__YOUR OBJECTIVE__: Of the material below, only the lines from the line containing "Where should I" down to the line containing "You are a GUI" belong in the answer, written out exactly.

__DATASET ENTRIES__:
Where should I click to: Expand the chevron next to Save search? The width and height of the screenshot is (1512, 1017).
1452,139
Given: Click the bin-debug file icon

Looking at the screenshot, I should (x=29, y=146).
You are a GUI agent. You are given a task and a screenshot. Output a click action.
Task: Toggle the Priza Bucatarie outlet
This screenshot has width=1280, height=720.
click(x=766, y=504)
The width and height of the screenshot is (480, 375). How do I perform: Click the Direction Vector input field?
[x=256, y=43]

==

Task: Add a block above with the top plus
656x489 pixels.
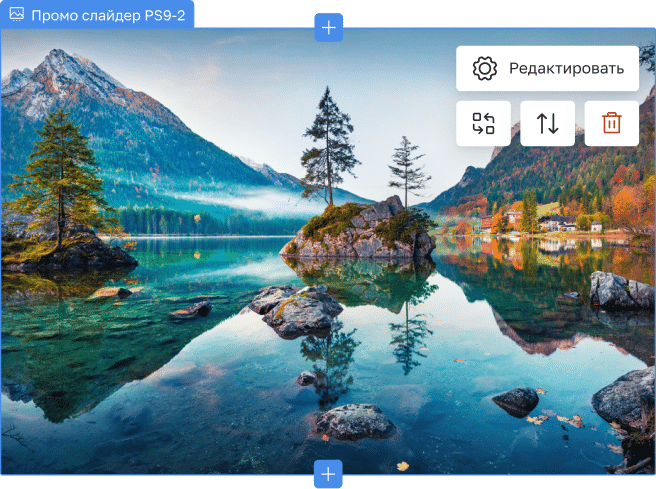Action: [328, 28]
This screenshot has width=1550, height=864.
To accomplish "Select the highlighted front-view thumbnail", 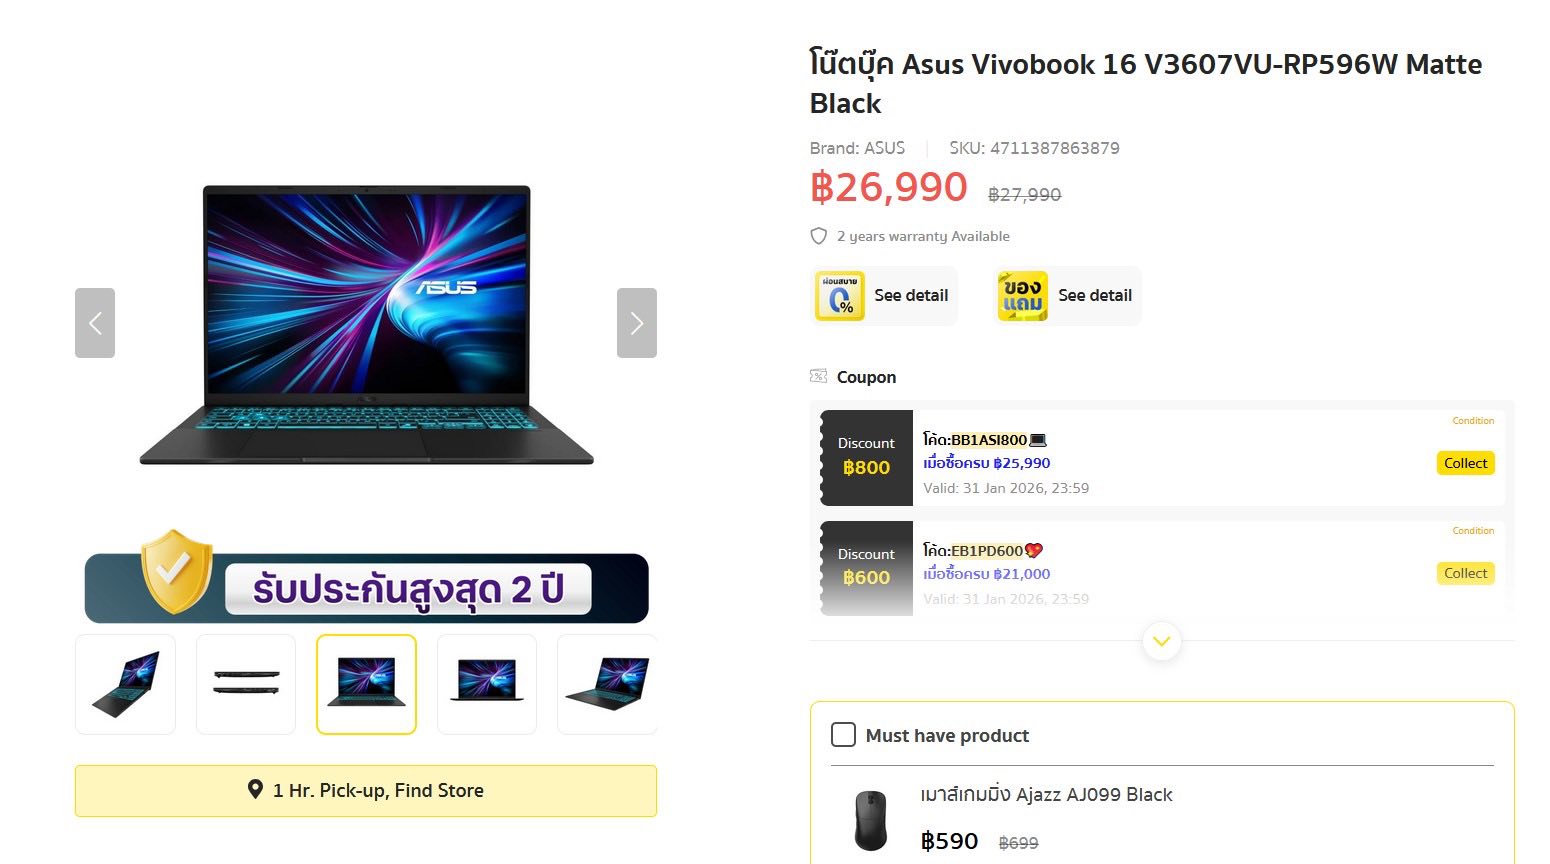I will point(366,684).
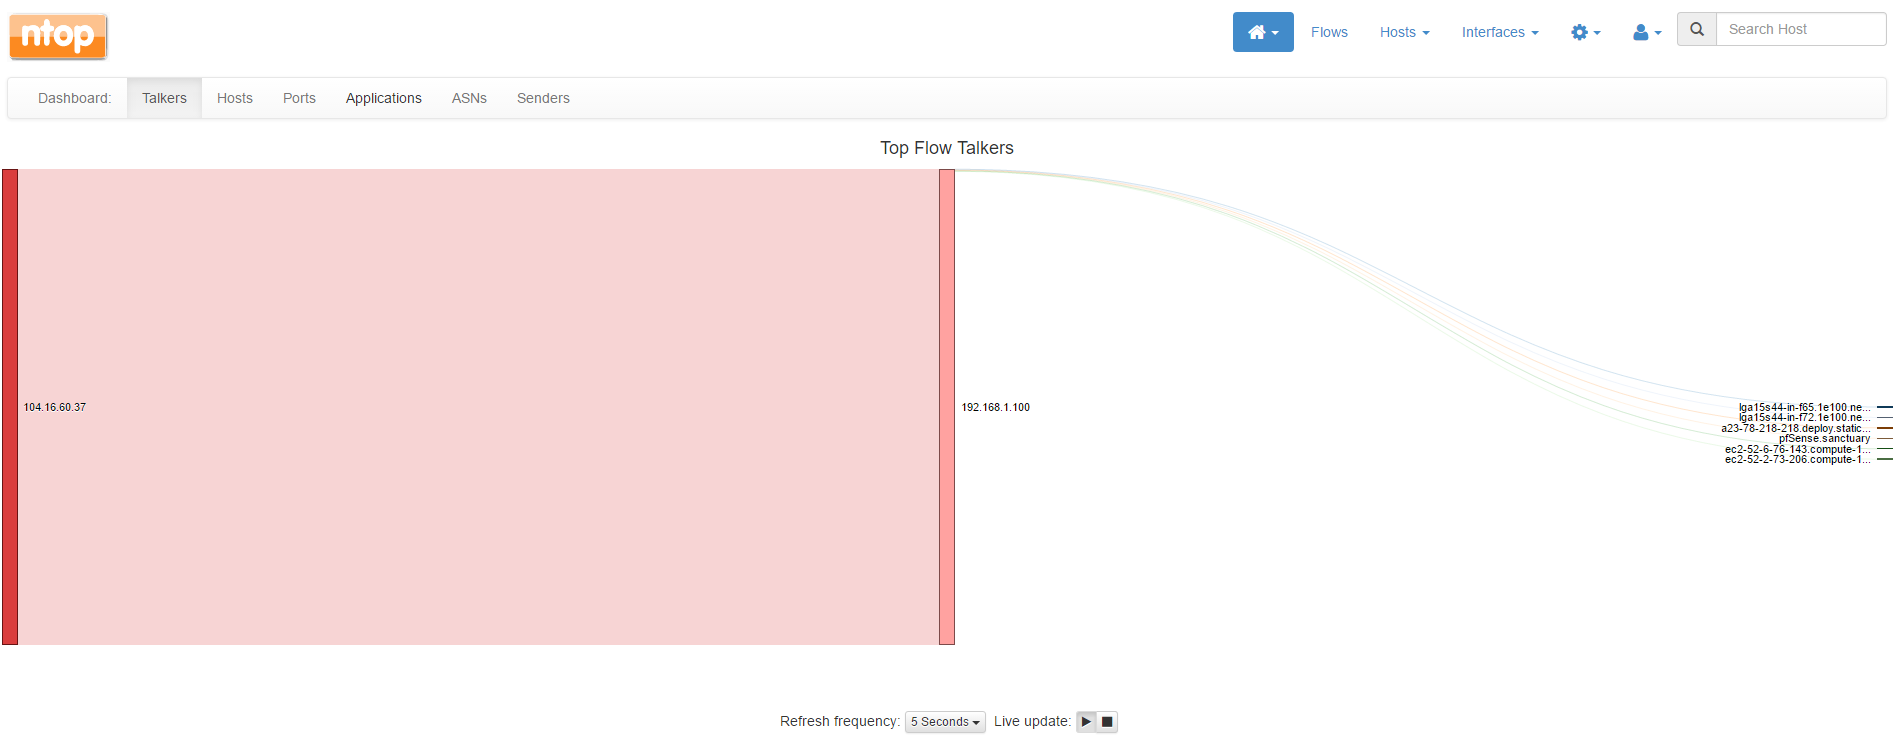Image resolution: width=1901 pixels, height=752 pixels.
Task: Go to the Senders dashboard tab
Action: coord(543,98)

__WRITTEN ANSWER__:
Where should I click to: Expand the chevron next to Save search? The width and height of the screenshot is (1512, 1017).
1452,139
Given: Click the bin-debug file icon

Looking at the screenshot, I should (x=29, y=146).
You are a GUI agent. You are given a task and a screenshot. Output a click action.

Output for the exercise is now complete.